そのもう一つの要因は、境内ほとんどの堂塔が国宝、国の重要文化財に指定されている壮観さで、それに寺宝を常時展示している宝物館を備えており、四国霊場では随一ともいえる文化財の寺院である。法隆寺文様の瓦が出土し、法隆寺系統の荘園に立脚して飛鳥時代670年頃に最初の堂宇が建立されたという。
天武天皇の神亀5年(728)伊予の太守越智玉純公が霊夢に二十五菩薩の降臨を見て、この地を淨域として熊野十二社権現を祀り勅願所と定める。当初は《安養寺》と号されていたが、寛平4年(892)に衛門三郎伝説により寺名を《石手寺》に改号。
平安時代には七堂伽羅を備え、室町期には隆盛を極め寺域東西数十丁伽羅六十六坊を有したが、永禄九年(1566)長曾我部氏の兵火のために十二間四面重層の金堂を始め寺域の金堂はじめ寺域の大半を焼失。
現在の境内は曼荼羅形式の伽羅配置で、多くの堂宇を巡ることは八十八ヶ所巡拝に似て親しまれている。
(《へんろ》第443号より抜粋)
衛門三郎伝説
数里南の荏原の里に、《衛門三郎》という長者がいた。
ある日、門前に一人の薄汚れた僧が行き場もなく途方に暮れて、
『どこでもよいから一晩泊めてくれませんか』
と懇願した。衛門三郎は開墾に夢中で聞こえない。僧がしつこく頼むので彼は
『わしは忙しい、仕事の邪魔だ、汚いものめ、働かぬからだ』
と突き飛ばした時、僧が持っていた托鉢の鉢がおちて八つに割れた。
実はこの僧《弘法大師》であったが落胆して去り、その後衛門三郎の八人の子が死んでしまう。
衛門三郎は最愛の子らを亡くし何も手につかなくなる。働き者であった彼を村人はいつしか、
「強欲非道の怠け者」と呼ぶようになった。家も荒れ果て、ついに彼は家を捨て、身を忘れて(あの僧に逢いたい)と出奔する。四国を廻ること二十一回、いつしか衛門三郎の姿はあの薄汚い僧に似ていた。彼は、ある所では悉く宿を断られ、ときには優しく迎えられた。
(あぁ、人の心を知りぬれば、さはあらじを)
遂に阿波の国十二番焼山寺の麓で病に倒れ息も絶え絶えになった時、弘法大師が枕元に現れ、
『よくぞ修業し改心した。望みがあればかなえよう』
と言う。すると衛門三郎が、
『生まれ変われるものならば、領主に生まれ人々を助けたい。今度こそお泊めしたい』
と言うと、一寸八分の石に【衛門三郎】と刻み、衛門三郎に授けた。石を受け取ると衛門三郎は安心して息を引き取った。

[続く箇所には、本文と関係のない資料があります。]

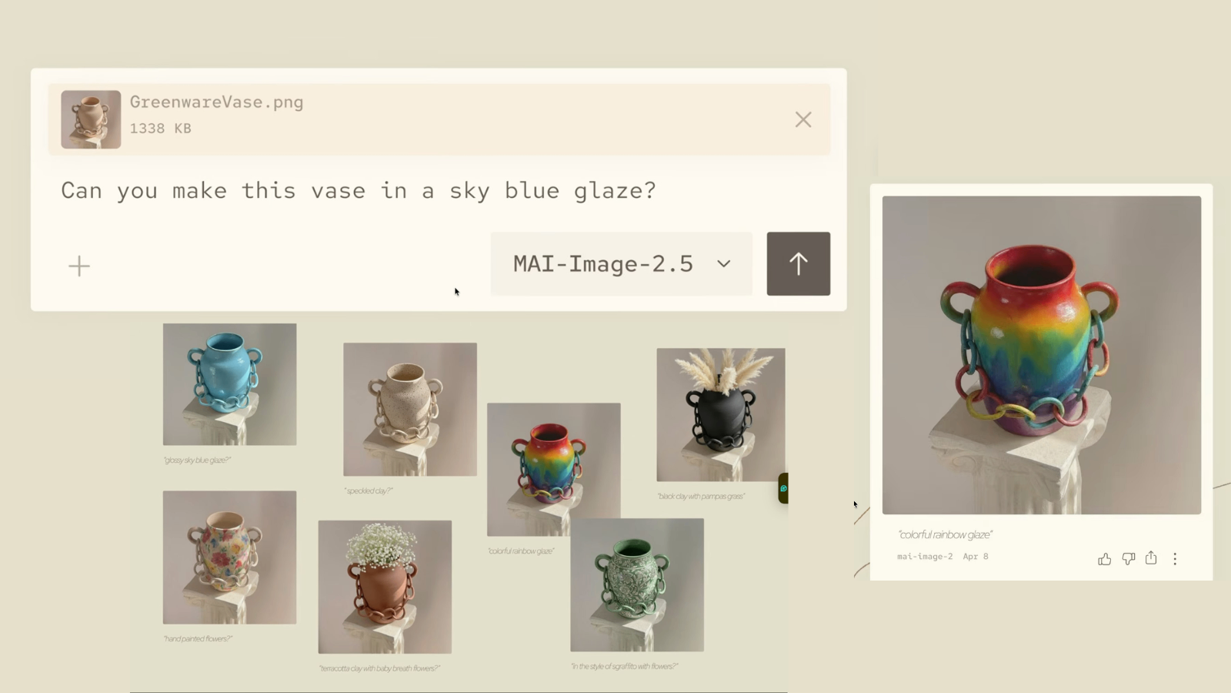
Task: Open the green sgraffito flowers vase
Action: click(x=637, y=585)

それより幾許の年月を経て、かの地の豪族《河野息利》に男子が生まれたが右手を握ったまま開かない。《安養寺》で祈願すると右手が開き中から【衛門三郎】と書かれた石が出てきた。
そこでこの石を当山に納め、寺号を安養寺から《石手寺》に改めた。
現在、【衛門三郎玉の石】は寺宝として宝物館に安置してある。